This post was originally published on August 16, 2013.

It’s family barbecue season in my neck of the woods. How I loved barbecue season back in the day. For me, barbecues had little to do with food but more to do with the awesome excuse they provided to drink from early afternoon until the early hours of the next morning. And what’s more, everyone expected me to do that. You could always count on Nicky to get the party going and continue it long after anyone else was interested.

The last two weekends, I have attended family barbecues. Now, I love my family. It includes some of the funniest people I have ever met—especially my sister. And yet me and crowds of people—whether they are family or not—is not something that mixes well. I much prefer to be surrounded by my books and writing materials. Alcohol used to help me cope at any social gathering but now, since I am alcohol-free, socializing with people outside of the fellowship poses problems for me. I still get that awkward knot in my stomach around large crowds and I don’t quite know where to put myself—though this awkwardness has started to decline a little over time.
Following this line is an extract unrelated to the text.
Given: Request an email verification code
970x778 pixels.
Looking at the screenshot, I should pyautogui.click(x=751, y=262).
Other people’s reaction to my not drinking doesn’t help much. I used to gain attention for my drunken antics. Then I got attention because I was not drinking and I would notice those secret pitiful looks being thrown at me from a distance at family gatherings. Now I get attention because it’s becoming apparent to the non family members who attend our barbecues that I am indeed alcohol-free. Being alcohol-free and  Irish is enough of a reason to stand out in the first place. Indeed, I remember my father once telling me  to never trust a person who didn’t drink. Yes ,that was his logic and I took it on as my own for most of my life. If you were a regular pub attendee in Ireland and it was known that you had decided to “give up the drink,” it would be widely discussed by the locals and the conclusion drawn would typically be  that you had lost your mind completely.
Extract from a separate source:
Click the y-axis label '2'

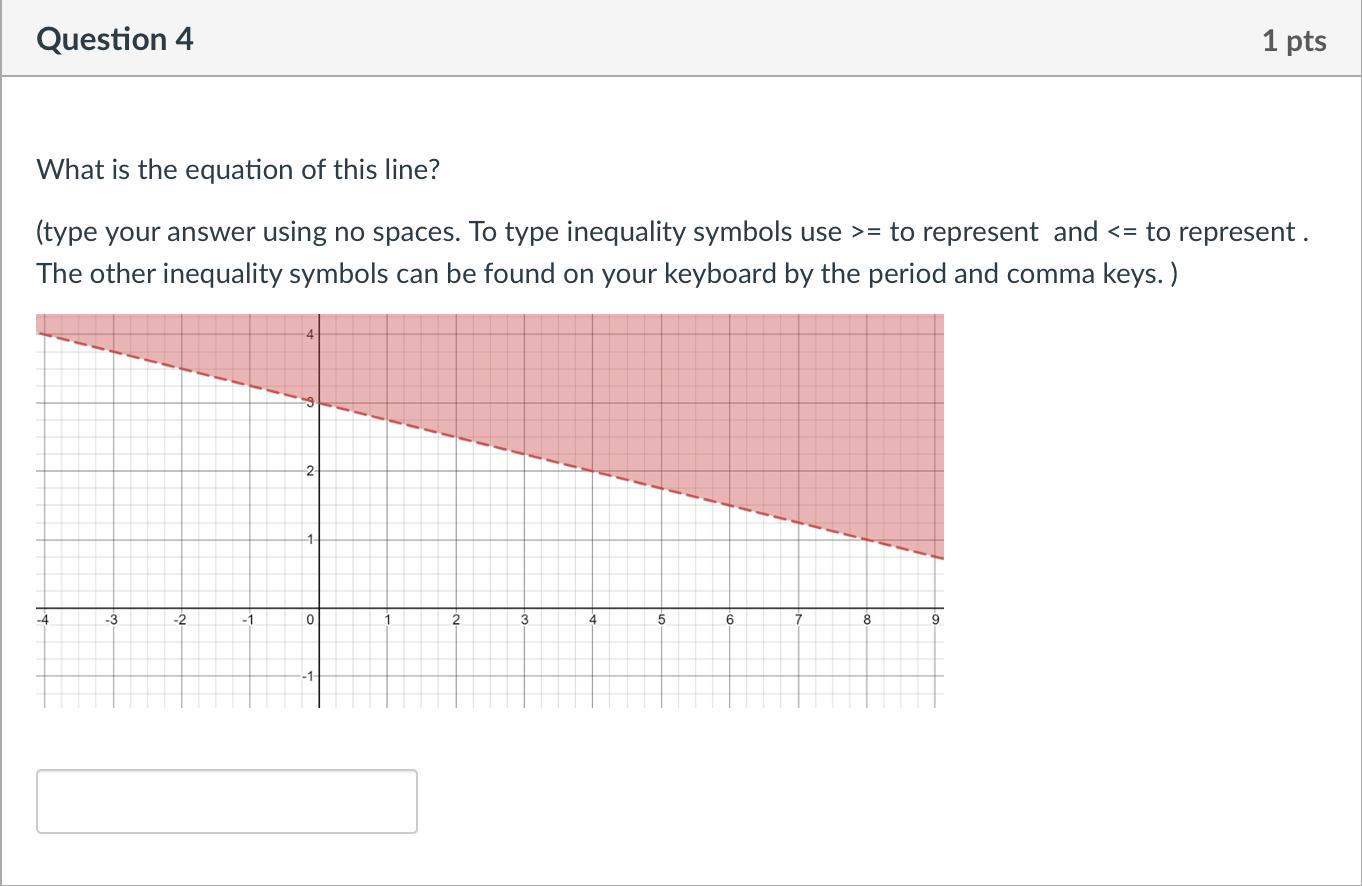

So seemingly, I am now that weirdo. As I sat in the sunshine with my sister, brother and numerous cousins, a friend of one of my cousins asked me if I wasn’t drinking because I was driving. My cousin turned to her and said, “Nicky has been sober now for over three years.” Well, the reaction of the friend was worthy of a part in a dramatics society performance. Her head turned slowly towards me as if she was about to view something totally horrific. She then stared at me for far too long before exclaiming, “Nicky, I had no idea!” She looked at me as if she had just heard I had terminal cancer or something. Then the whole table was looking at me—all with  alcoholic drinks in their hands. I quickly realized they were waiting for my reply to her. I am known as the “Don” of the family as I am the oldest cousin, but also because I have a pretty poisonous backlash when insulted. This time, there was complete silence. I replied, “It’s no big deal really” and excused myself to go get more food. I didn’t even have to look at anyone to know that they were completely baffled by my subdued and diplomatic behavior.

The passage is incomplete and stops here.